--- START ---

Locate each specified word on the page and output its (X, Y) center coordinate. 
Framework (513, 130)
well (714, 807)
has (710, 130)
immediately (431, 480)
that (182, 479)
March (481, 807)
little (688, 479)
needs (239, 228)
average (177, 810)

--- END ---

Reproduce every line of the data above, including the request, and add 5 to both numbers in each pair of coordinates.

Locate each specified word on the page and output its (X, Y) center coordinate. 
Framework (518, 135)
well (719, 812)
has (715, 135)
immediately (436, 485)
that (187, 484)
March (486, 812)
little (693, 484)
needs (244, 233)
average (182, 815)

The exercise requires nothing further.